• _Input data_:
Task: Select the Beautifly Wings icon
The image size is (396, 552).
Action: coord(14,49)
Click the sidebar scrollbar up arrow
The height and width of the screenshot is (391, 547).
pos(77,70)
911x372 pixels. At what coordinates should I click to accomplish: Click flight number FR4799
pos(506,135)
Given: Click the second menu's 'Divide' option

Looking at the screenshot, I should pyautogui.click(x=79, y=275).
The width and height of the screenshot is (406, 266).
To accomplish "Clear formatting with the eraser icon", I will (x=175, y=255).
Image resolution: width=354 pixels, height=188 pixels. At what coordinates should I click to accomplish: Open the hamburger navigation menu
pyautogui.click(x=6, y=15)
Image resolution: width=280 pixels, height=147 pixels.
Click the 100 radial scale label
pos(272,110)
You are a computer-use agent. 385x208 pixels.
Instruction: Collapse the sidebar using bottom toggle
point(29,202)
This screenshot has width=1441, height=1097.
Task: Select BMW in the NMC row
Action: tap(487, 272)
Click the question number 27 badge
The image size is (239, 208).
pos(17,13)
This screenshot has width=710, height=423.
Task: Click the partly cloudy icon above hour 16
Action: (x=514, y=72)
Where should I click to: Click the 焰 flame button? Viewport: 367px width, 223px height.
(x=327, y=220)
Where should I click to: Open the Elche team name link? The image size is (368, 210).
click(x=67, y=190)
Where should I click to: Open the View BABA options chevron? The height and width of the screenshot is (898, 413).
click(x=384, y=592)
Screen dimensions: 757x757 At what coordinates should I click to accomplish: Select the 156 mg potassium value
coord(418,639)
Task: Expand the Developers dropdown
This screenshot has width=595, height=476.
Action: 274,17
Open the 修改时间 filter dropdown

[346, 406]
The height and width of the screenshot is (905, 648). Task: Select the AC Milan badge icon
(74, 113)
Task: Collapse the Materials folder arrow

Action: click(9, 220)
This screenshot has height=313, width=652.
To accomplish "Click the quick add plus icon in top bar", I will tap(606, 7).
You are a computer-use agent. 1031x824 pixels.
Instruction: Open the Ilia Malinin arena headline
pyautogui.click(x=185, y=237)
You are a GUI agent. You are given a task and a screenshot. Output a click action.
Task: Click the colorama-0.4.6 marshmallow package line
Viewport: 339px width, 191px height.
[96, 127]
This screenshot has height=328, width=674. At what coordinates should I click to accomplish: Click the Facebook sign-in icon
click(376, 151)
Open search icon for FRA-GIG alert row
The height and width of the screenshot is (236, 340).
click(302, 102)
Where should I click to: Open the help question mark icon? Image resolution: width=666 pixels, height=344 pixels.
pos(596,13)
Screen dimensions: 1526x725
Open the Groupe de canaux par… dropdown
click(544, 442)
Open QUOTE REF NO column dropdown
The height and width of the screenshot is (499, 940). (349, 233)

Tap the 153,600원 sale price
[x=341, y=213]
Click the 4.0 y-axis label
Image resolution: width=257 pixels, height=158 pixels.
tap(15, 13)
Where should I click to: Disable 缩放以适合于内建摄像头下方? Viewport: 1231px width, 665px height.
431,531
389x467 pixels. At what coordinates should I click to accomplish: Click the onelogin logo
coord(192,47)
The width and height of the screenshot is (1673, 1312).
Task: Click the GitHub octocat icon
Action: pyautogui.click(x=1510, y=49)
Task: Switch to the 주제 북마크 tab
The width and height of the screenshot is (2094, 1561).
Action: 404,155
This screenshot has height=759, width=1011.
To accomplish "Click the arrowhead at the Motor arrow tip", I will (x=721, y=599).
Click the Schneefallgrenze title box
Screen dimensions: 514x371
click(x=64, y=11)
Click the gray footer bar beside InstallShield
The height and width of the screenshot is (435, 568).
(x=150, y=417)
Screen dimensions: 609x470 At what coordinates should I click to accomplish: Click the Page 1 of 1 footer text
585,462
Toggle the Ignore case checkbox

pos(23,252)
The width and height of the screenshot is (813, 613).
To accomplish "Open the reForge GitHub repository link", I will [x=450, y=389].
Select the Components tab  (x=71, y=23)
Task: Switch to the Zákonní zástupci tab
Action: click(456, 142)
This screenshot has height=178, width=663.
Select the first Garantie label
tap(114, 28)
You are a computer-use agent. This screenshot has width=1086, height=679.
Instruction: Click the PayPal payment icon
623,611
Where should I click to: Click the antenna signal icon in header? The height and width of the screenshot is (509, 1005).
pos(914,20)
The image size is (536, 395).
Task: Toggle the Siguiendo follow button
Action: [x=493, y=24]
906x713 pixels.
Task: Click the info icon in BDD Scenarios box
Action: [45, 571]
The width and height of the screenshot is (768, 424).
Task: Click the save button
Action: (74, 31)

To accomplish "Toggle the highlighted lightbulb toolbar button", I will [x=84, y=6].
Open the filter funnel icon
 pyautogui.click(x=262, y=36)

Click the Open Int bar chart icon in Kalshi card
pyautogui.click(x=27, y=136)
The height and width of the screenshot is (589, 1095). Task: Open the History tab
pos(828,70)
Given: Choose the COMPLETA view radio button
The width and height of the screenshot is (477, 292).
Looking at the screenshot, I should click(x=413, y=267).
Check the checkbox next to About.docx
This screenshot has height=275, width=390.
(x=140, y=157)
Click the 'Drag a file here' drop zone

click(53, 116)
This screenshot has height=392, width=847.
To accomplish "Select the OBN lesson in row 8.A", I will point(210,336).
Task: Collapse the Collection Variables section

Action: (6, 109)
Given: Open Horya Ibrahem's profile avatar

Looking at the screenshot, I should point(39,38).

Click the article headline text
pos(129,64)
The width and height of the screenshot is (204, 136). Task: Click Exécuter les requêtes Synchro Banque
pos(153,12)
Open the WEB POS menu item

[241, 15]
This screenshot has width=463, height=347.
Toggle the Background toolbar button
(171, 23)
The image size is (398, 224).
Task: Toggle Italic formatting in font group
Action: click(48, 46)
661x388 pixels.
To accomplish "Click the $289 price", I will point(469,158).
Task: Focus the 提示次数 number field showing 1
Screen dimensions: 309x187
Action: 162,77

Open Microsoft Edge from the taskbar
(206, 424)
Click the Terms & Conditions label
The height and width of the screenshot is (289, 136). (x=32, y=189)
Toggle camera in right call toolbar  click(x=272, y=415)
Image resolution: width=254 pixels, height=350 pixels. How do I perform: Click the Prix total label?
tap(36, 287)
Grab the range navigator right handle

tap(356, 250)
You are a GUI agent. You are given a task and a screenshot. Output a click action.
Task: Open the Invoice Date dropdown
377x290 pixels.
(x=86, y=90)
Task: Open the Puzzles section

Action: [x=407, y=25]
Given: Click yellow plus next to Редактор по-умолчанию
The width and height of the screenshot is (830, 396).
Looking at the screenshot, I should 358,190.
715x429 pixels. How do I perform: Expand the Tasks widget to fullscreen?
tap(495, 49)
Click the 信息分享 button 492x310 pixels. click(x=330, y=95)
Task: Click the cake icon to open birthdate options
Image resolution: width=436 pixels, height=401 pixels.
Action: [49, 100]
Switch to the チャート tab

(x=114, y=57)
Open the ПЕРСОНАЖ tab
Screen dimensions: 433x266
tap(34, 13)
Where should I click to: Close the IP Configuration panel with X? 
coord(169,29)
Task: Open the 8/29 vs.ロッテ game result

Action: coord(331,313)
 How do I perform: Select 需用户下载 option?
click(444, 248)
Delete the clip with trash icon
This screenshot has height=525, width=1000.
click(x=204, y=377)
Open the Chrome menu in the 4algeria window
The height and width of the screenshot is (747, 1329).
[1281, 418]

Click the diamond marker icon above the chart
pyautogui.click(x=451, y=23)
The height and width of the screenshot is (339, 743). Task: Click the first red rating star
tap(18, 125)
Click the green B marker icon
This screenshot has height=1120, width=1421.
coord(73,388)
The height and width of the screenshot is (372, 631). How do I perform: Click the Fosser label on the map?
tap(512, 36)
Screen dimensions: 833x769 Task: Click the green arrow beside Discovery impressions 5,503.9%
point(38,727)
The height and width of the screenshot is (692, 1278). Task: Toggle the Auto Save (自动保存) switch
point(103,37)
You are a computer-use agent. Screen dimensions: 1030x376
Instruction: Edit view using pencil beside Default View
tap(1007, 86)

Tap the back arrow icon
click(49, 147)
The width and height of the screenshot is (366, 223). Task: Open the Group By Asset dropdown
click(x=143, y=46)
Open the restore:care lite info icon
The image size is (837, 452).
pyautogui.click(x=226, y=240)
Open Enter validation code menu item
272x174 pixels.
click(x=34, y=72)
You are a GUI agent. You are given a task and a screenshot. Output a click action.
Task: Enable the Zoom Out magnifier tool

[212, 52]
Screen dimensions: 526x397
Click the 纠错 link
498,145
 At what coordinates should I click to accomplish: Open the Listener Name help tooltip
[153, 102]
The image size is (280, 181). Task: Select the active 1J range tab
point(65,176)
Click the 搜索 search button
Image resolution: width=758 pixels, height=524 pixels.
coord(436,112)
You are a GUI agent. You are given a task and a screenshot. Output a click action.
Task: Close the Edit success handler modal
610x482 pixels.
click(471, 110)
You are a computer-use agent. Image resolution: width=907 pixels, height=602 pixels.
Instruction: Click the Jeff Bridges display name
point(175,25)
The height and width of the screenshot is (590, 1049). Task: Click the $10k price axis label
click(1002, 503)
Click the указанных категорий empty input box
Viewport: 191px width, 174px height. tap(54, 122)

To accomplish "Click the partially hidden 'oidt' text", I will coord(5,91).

• _Exercise_: Copy each line of the preceding material that contains "computer".

• _Solution to this task_:
You are a computer-use agent. 385x208 pixels.
You are a computer-use agent. 1031x824 pixels.
You are a computer-use agent. This screenshot has width=1086, height=679.
You are a computer-use agent. Screen dimensions: 1030x376
You are a computer-use agent. Image resolution: width=907 pixels, height=602 pixels.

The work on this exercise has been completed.